UCC Roots August 2017

When Female Preachers Flourished

Plunging through the icy waters of a New Hampshire river marked Harriet Livermore’s final break with her church. She had grown close to a group of Free-Will Baptists who encouraged her to share her “public testimony for Christ.” But, as a covenanted Congregationalist she had to seek formal dismissal from her pastor to be baptized by full-immersion. In January 1823, she took the plunge, insisting later that she was “buried with Christ in baptism.”

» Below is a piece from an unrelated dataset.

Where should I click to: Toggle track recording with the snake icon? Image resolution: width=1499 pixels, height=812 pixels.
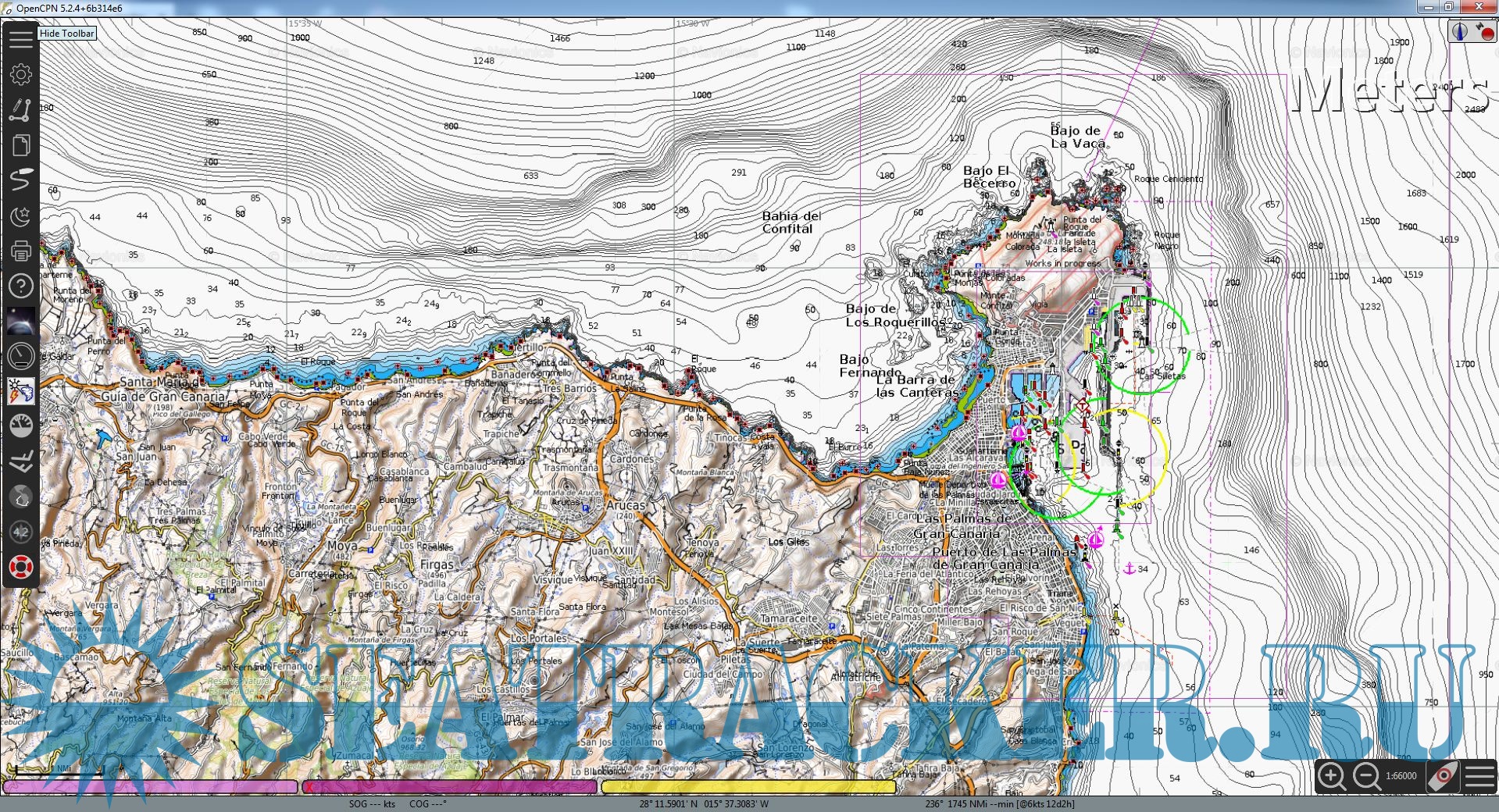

After her immersion Livermore assumed the name of “pilgrim stranger” and traveled the country as one of many female itinerant preachers who flourished during the revival enthusiasm of the “Second Great Awakening.” She spoke in churches, homes, schools, prisons, and fields – wherever people gathered.

She preached often in Christian Connection churches – a radically independent movement that later became part of United Church of Christ history.  The “Christian movement” encouraged women’s leadership in worship, but did not ordain women. Some people rejected women’s leadership and labeled Livermore an “enthusiast,” “eccentric,” or “monomaniac.” She responded by writing a tract entitled Scriptural Evidence in Favor of Female Testimony in Meetings for the Worship of God – defending her right, and the right of all women, to preach.

Harriet Livermore (1788-1868) captivated audiences with sermons on the urgency of faith and the impending return of Christ. She considered herself an instrument of God. On four occasions, she preached in the U.S. Congress to legislators, and to overflow crowds of curious Washingtonians.

Like many evangelical women of her generation, male clergy initially encouraged Livermore.  Later, however, male clergy turned against women when revival traditions entered the mainstream. Prohibitions against female preaching increased as the country embraced more conservative views of women after the Civil War.

Harriet Livermore, however, never gave up, remaining a passionate promoter of women in church leadership to the end of her life.